The publication of "The Unabridged Journals of Sylvia Plath" is, in large part, a response to this long-running debate. Editor Karen Kukil is associate curator at the Smith College Library, where Hughes placed Plath's journals in 1981. As Kukil makes clear in her preface, her aim was to let Sylvia Plath speak for herself. These journals have been transcribed from the original manuscripts with a minimum of editorial apparatus or commentary. They cover the years 1950 to 1962 --- from Plath's freshman year at Smith College to a year before her death --- and are more than twice as long as the 1982 edition.

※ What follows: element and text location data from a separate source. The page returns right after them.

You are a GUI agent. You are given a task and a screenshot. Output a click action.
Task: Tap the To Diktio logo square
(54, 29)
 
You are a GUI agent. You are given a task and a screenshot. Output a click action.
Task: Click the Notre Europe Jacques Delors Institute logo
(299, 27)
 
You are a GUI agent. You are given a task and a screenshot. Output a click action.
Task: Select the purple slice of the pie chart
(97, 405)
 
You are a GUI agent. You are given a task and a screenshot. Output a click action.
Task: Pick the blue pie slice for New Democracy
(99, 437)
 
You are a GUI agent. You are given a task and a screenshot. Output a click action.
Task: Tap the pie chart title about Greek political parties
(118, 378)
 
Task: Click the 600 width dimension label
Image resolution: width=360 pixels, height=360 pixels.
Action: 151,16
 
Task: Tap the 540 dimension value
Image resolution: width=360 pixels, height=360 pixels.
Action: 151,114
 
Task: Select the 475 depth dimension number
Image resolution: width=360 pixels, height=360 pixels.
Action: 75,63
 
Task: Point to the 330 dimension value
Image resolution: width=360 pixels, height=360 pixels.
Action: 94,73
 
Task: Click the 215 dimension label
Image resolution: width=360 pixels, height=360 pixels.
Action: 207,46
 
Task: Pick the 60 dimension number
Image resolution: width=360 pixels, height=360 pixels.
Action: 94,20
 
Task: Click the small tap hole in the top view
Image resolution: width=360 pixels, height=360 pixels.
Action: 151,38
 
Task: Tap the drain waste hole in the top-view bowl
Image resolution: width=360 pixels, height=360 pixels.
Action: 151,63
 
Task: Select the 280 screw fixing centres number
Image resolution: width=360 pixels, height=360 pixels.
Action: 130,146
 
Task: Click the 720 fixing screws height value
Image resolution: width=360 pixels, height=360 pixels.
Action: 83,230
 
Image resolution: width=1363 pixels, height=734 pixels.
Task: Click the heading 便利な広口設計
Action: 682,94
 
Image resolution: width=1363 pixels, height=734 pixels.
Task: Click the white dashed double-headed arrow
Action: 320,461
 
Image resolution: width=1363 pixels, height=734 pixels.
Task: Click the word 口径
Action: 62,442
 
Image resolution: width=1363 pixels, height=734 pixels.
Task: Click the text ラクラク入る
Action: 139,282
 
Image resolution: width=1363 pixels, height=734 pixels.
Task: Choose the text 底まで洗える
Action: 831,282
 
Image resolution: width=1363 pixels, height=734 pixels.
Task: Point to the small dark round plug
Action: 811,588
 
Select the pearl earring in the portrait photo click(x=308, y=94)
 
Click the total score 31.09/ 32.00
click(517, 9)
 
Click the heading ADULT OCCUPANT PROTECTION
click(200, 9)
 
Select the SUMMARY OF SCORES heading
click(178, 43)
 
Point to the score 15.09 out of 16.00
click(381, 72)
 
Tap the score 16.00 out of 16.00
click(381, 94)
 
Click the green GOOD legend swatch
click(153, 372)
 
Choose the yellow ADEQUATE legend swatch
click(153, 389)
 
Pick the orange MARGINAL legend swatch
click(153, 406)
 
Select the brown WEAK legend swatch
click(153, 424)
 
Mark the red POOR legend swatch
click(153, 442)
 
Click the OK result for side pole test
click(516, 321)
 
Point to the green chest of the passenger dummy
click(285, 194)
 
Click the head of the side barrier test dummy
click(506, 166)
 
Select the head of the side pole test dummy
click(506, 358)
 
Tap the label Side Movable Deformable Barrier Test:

What does Plath have to say? A great deal, it turns out. These journals document the intensity of her ambition and trace the cometlike trajectory of her creative life. Intertwined with that ambition to write, however, is the equally prominent theme of her search for a mate. These seemingly separate threads are curiously woven together in Plath's mind.
(In a particularly revealing entry, she blasts one early boyfriend for both his impotence and his inability to spell.) Indeed, at times, the journals present not so much a single life as multiple ones, such was the hunger for experience that she brought to all she did. "I would like a life of conflict," she writes, "of balancing children, sonnets, love and dirty dishes; and banging banging an affirmation of life out on pianos and ski slopes and in bed in bed in bed."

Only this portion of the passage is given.